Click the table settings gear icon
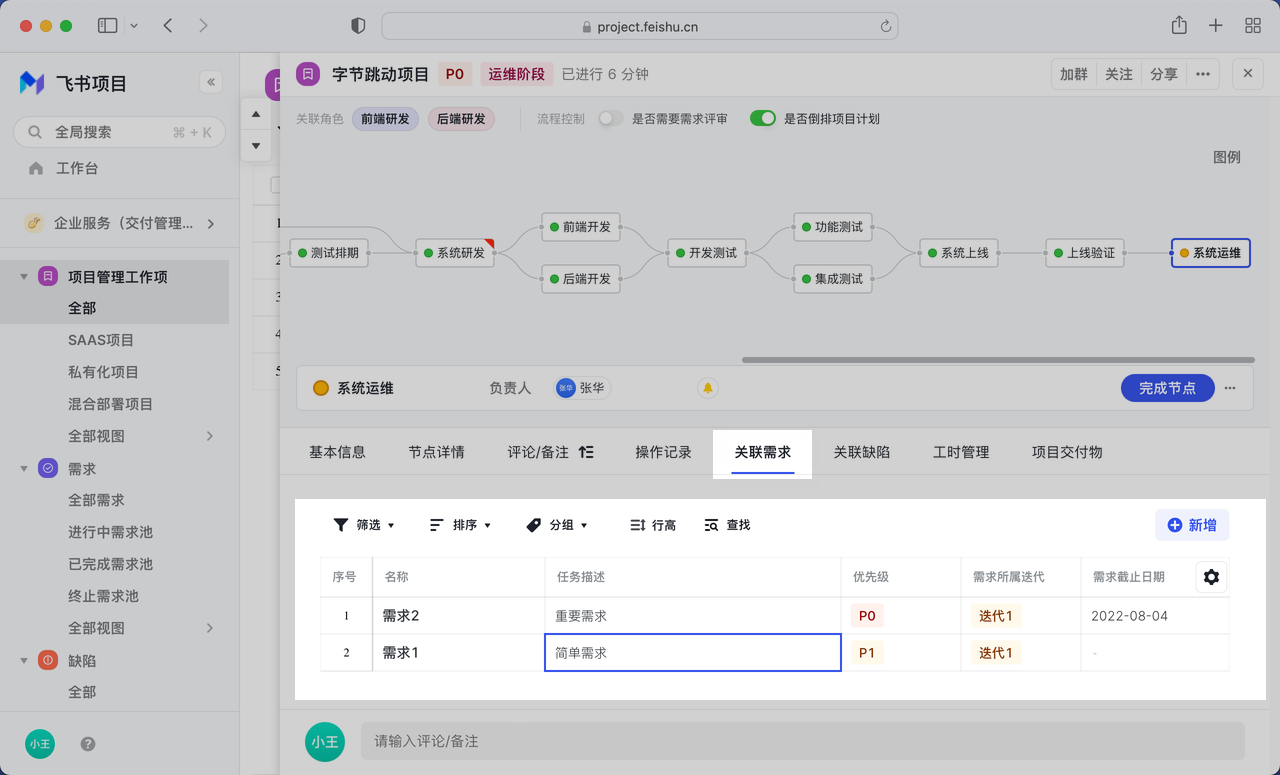This screenshot has width=1280, height=775. [x=1211, y=577]
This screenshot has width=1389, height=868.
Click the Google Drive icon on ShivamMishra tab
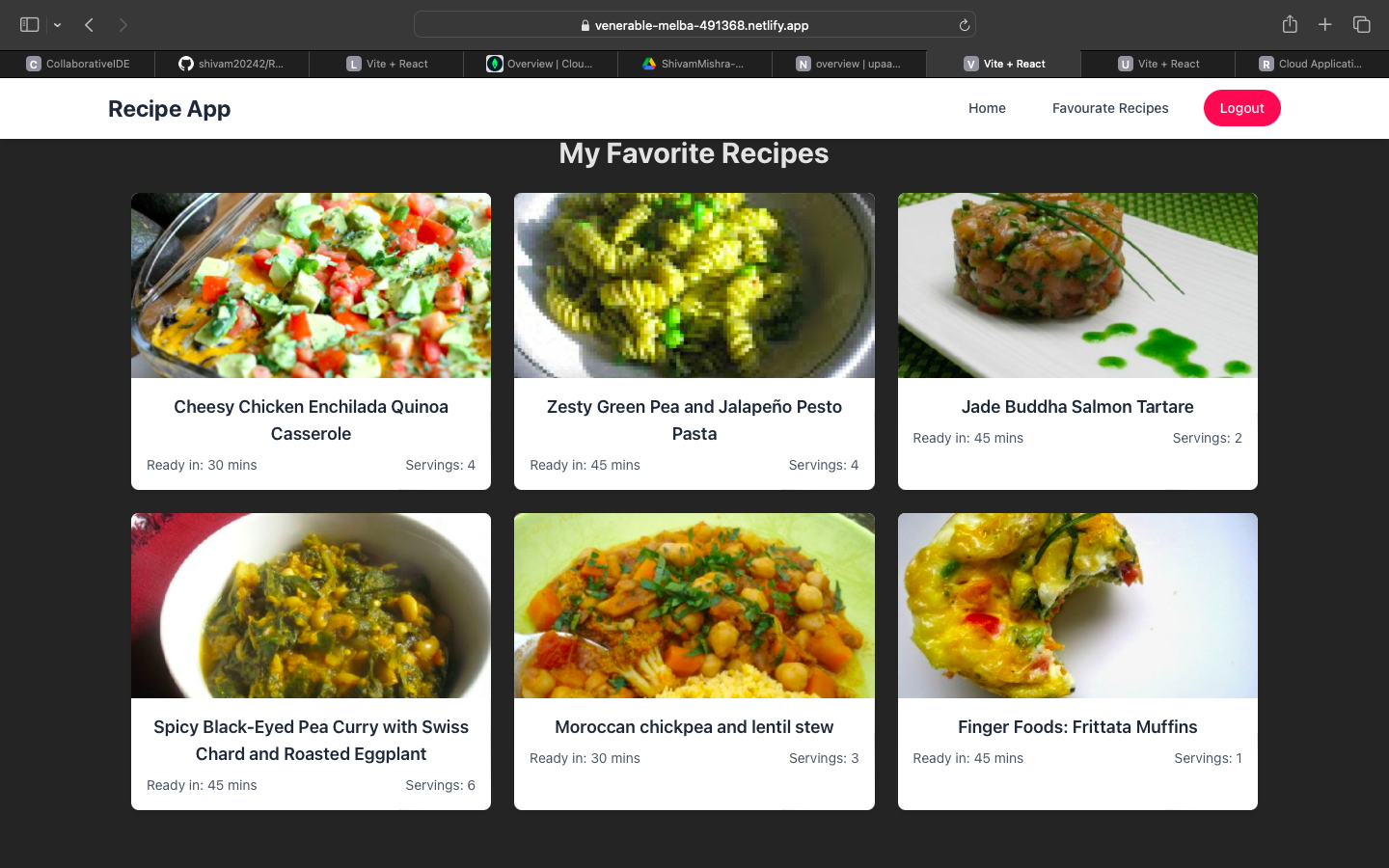tap(649, 64)
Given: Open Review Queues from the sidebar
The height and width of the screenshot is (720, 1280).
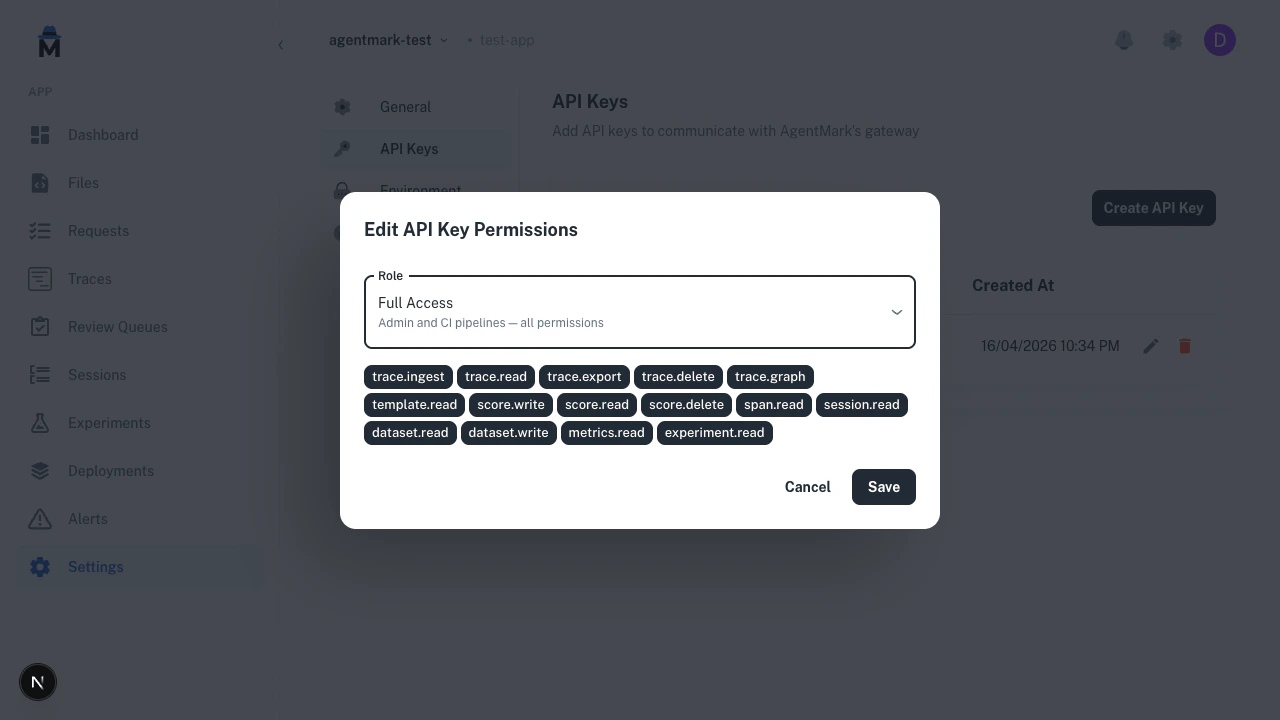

WHAT TO PRODUCE:
Please set down the records above word for word and omit their pictures.

WRITTEN SOLUTION:
Click the table settings gear icon
This screenshot has width=1280, height=775. [x=1211, y=577]
This screenshot has width=1389, height=868.
Click the Google Drive icon on ShivamMishra tab
tap(649, 64)
Given: Open Review Queues from the sidebar
The height and width of the screenshot is (720, 1280).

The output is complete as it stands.